Just when you thought it was safe to go back to Sea World
When science-fiction spawns dystopian tales of a future in which animals conspire to take over the earth, it’s usually the primates. When we talk about the smartest animals, it’s usually dolphins. Turns out that real life has something to say about it, and by “real life” I mean killer whales, and by “say about it” I mean literally SAY ABOUT IT.
Because killer whales can talk. Well, one of them can. Kind of? Work with me here.
It’s not exactly talking so much as it’s making sounds that almost sort of sound like the sounds trainers are making. BUT IT’S CLOSE ENOUGH TO HAUNT YOUR DREAMS.
— The Telegraph (@Telegraph) January 31, 2018
The whale’s name is Wikie, and he’s been working with scientists in France to test his ability to mimic sounds, mostly human speech but also the sound of a creaking door, and the howl of a wolf. Judging by his voice, somebody needs to get that whale to imitate a fax machine.
An article in The Guardian lays out all the details of this terrifying development among orcas, whose ability to mimic the sounds of a different species has impressed the scientists working on the study.

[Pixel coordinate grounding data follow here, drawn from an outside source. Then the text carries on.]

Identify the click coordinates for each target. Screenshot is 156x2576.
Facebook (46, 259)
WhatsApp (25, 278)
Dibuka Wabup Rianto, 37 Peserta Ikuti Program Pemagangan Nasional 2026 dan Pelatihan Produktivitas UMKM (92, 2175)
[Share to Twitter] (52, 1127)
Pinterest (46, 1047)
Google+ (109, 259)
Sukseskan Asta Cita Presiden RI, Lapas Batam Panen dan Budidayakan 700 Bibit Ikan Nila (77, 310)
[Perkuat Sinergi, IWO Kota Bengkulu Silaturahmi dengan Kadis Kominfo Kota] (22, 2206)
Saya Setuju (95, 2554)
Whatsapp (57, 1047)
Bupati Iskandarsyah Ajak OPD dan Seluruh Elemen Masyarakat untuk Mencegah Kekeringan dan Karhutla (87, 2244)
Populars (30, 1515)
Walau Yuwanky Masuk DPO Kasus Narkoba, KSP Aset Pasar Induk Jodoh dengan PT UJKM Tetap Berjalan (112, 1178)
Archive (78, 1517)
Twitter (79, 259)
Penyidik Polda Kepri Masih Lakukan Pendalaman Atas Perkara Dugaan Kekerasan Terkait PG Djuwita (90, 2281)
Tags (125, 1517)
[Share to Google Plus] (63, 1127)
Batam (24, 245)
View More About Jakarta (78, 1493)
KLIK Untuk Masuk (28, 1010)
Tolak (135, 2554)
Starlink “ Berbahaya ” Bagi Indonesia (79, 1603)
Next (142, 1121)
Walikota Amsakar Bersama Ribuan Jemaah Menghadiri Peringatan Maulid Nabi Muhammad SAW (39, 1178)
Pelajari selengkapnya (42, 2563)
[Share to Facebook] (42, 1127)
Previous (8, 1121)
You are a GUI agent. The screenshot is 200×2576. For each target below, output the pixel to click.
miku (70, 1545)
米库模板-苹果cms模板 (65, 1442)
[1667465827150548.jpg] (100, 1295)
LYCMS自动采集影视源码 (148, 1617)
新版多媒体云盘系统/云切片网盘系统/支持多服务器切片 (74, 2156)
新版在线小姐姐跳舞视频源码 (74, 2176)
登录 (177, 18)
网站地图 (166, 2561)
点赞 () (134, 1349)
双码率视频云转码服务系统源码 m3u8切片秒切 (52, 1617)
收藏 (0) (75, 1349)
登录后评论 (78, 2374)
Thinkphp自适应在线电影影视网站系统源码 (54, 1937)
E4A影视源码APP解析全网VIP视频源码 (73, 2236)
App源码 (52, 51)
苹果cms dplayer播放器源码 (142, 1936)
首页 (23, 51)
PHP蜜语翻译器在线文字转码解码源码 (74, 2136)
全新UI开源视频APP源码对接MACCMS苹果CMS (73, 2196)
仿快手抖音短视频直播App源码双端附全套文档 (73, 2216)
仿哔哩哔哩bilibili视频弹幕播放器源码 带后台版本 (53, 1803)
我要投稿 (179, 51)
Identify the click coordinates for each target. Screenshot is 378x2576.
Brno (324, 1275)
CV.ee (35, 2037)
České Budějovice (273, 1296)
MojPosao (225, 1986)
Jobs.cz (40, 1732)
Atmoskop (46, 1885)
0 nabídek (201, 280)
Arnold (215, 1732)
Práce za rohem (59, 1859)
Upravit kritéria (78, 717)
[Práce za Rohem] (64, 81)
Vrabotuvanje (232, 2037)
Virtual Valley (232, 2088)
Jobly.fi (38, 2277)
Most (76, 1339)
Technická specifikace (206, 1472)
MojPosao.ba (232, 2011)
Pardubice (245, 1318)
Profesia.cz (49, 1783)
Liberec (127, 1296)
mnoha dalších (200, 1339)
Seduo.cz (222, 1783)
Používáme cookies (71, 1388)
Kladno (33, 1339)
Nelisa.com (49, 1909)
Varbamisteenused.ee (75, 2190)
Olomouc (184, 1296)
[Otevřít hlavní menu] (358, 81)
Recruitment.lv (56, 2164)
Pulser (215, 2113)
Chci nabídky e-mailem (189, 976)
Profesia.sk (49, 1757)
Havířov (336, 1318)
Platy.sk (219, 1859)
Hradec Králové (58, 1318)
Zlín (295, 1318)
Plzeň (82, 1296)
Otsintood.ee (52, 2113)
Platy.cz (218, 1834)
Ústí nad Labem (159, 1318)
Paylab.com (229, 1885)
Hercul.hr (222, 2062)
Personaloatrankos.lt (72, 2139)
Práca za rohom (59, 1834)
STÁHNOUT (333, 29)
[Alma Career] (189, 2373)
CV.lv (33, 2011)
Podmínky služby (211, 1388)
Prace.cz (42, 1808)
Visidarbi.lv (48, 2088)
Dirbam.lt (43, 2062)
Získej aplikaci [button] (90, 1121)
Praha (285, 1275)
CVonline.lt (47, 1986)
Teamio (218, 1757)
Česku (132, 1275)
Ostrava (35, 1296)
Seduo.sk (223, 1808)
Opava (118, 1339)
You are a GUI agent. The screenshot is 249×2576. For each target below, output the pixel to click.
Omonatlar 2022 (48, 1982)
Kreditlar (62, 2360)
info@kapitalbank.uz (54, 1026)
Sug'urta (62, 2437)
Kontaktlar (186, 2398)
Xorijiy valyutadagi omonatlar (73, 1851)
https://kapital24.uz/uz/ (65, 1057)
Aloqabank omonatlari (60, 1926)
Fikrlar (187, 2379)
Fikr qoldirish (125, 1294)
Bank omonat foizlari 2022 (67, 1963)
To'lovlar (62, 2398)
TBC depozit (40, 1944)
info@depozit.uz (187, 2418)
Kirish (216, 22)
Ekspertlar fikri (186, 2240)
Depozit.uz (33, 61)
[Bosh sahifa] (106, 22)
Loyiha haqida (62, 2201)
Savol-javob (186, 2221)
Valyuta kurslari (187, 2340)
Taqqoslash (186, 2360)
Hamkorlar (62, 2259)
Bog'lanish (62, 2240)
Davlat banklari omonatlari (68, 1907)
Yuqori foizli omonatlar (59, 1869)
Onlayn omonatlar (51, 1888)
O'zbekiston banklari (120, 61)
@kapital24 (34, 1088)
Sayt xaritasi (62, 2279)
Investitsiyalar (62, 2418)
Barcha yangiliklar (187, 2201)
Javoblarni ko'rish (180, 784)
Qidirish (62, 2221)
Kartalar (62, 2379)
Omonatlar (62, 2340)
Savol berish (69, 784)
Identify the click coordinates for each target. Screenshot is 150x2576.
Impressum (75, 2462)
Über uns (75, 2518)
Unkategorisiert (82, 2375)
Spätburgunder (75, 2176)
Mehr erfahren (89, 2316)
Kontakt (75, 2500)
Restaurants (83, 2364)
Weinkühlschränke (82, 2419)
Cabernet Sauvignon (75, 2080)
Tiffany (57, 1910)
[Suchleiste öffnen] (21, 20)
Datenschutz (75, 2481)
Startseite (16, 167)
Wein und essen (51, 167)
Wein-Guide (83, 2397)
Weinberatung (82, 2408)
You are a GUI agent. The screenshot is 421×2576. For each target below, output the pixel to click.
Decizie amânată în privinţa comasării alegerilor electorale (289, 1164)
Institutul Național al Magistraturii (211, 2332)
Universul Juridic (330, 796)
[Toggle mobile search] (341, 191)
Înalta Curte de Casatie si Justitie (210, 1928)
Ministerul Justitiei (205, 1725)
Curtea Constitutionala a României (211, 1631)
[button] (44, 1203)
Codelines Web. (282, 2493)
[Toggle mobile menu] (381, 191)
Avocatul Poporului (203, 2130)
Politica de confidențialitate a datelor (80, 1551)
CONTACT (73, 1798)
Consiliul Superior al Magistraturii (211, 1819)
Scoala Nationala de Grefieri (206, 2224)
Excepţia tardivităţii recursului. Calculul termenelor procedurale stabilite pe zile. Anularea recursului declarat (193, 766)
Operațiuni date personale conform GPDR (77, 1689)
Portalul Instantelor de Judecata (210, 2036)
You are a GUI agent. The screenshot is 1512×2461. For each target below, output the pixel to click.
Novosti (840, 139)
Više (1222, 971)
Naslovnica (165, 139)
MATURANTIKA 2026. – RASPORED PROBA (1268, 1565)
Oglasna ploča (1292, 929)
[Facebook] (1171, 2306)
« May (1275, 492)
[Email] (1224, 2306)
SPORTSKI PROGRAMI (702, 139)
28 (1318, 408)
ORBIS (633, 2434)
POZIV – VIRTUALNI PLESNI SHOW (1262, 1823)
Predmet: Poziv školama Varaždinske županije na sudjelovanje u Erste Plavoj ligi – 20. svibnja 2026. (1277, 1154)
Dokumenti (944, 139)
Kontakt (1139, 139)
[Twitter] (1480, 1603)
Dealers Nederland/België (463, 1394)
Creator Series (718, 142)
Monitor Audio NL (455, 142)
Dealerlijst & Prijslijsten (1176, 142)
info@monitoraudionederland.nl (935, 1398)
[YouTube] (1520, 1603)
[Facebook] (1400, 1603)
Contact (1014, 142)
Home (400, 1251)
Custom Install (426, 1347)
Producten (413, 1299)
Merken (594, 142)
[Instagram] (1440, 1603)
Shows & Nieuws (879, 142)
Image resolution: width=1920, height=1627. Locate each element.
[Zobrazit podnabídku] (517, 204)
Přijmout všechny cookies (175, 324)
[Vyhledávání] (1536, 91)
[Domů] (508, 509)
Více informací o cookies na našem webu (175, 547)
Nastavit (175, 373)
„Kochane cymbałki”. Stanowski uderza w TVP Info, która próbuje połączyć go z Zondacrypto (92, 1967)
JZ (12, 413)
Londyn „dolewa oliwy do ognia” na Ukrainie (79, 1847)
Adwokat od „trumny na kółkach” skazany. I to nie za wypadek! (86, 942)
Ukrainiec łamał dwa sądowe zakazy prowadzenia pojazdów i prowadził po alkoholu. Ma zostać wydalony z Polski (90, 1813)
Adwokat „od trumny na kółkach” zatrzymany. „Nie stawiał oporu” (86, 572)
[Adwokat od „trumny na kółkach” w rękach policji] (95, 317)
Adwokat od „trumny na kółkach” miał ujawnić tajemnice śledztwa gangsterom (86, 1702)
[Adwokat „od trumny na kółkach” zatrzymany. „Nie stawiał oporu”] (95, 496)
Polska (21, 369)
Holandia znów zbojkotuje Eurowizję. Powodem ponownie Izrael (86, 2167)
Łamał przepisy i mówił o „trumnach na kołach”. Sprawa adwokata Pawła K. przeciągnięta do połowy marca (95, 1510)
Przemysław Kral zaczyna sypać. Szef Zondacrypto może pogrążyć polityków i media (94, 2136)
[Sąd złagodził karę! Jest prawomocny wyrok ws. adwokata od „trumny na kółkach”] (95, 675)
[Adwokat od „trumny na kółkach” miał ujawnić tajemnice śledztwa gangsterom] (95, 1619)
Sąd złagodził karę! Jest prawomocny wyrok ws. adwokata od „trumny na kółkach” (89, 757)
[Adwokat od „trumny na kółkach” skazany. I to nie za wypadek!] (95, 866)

Orcas can imitate human speech, research reveals https://t.co/Lqr762bt2Q
— The Guardian (@guardian) January 31, 2018
“We wanted to see how flexible a killer whale can be in copying sounds,” one of the study’s co-authors, Josep Call, professor in evolutionary origins of mind at the University of St Andrews, told the paper. “We thought what would be really convincing is to present them with something that is not in their repertoire – and in this case, ‘hello’ [is] not what a killer whale would say.”
No, that’s not what a killer whale would say. In fact, a killer whale probably wouldn’t say anything, at least not until it had safely already stuck its fatal blow, after which it might throw out a clever one-line, e.g., “More like ‘Free KILLY!'”
Despite the orcas uncanny ability to mimic these sounds, there is some good news: “We have no evidence that they understand what their ‘hello’ stands for,” Professor Call said.
So we don’t need to inch the Doomsday Clock forward again just yet. Besides, when they finally do take over, most of us will have a head start. Because they’re sure to hit Sea World first.